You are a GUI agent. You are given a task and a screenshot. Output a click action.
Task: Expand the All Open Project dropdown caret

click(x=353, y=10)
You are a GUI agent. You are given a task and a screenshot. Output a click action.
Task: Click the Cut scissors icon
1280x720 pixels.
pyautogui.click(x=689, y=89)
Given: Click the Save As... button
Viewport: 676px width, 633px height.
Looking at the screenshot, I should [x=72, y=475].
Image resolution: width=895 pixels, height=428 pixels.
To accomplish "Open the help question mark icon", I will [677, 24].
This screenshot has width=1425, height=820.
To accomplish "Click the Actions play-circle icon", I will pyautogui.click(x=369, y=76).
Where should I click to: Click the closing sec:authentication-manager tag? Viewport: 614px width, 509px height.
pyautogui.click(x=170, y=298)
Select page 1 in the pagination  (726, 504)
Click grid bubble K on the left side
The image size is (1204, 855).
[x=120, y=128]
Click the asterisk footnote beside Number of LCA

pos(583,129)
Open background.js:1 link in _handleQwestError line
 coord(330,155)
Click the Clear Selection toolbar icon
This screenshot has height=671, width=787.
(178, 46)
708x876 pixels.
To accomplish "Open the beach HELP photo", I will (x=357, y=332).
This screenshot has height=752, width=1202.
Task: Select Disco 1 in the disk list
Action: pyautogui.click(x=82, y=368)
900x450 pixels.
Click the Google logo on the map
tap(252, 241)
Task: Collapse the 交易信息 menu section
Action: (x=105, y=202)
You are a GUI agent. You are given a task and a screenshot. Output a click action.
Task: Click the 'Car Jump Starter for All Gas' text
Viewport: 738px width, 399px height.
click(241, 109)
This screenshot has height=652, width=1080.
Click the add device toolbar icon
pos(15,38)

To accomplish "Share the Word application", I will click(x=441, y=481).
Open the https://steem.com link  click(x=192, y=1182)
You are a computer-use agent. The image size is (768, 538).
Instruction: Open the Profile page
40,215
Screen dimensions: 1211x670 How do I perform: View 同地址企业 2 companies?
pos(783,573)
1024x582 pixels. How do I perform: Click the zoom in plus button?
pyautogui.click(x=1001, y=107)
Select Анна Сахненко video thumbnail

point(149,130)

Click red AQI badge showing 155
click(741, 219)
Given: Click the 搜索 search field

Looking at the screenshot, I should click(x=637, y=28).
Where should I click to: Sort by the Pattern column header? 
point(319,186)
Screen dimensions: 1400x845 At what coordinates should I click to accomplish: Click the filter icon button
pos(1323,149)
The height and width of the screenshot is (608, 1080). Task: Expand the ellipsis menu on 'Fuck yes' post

▶ WORK ORDER: Your job is to output all of the material exactly.

▶ RESULT FOR THIS EXERCISE:
You are a GUI agent. You are given a task and a screenshot. Output a click action.
Task: Expand the All Open Project dropdown caret

click(x=353, y=10)
You are a GUI agent. You are given a task and a screenshot. Output a click action.
Task: Click the Cut scissors icon
1280x720 pixels.
pyautogui.click(x=689, y=89)
Given: Click the Save As... button
Viewport: 676px width, 633px height.
Looking at the screenshot, I should [x=72, y=475].
Image resolution: width=895 pixels, height=428 pixels.
To accomplish "Open the help question mark icon", I will [677, 24].
This screenshot has width=1425, height=820.
To accomplish "Click the Actions play-circle icon", I will pyautogui.click(x=369, y=76).
Where should I click to: Click the closing sec:authentication-manager tag? Viewport: 614px width, 509px height.
pyautogui.click(x=170, y=298)
Select page 1 in the pagination  (726, 504)
Click grid bubble K on the left side
The image size is (1204, 855).
[x=120, y=128]
Click the asterisk footnote beside Number of LCA

pos(583,129)
Open background.js:1 link in _handleQwestError line
 coord(330,155)
Click the Clear Selection toolbar icon
This screenshot has height=671, width=787.
(178, 46)
708x876 pixels.
To accomplish "Open the beach HELP photo", I will (x=357, y=332).
This screenshot has height=752, width=1202.
Task: Select Disco 1 in the disk list
Action: pyautogui.click(x=82, y=368)
900x450 pixels.
Click the Google logo on the map
tap(252, 241)
Task: Collapse the 交易信息 menu section
Action: (x=105, y=202)
You are a GUI agent. You are given a task and a screenshot. Output a click action.
Task: Click the 'Car Jump Starter for All Gas' text
Viewport: 738px width, 399px height.
click(241, 109)
This screenshot has height=652, width=1080.
Click the add device toolbar icon
pos(15,38)

To accomplish "Share the Word application", I will click(x=441, y=481).
Open the https://steem.com link  click(x=192, y=1182)
You are a computer-use agent. The image size is (768, 538).
Instruction: Open the Profile page
40,215
Screen dimensions: 1211x670 How do I perform: View 同地址企业 2 companies?
pos(783,573)
1024x582 pixels. How do I perform: Click the zoom in plus button?
pyautogui.click(x=1001, y=107)
Select Анна Сахненко video thumbnail

point(149,130)

Click red AQI badge showing 155
click(741, 219)
Given: Click the 搜索 search field

Looking at the screenshot, I should click(x=637, y=28).
Where should I click to: Sort by the Pattern column header? 
point(319,186)
Screen dimensions: 1400x845 At what coordinates should I click to accomplish: Click the filter icon button
pos(1323,149)
The height and width of the screenshot is (608, 1080). Task: Expand the ellipsis menu on 'Fuck yes' post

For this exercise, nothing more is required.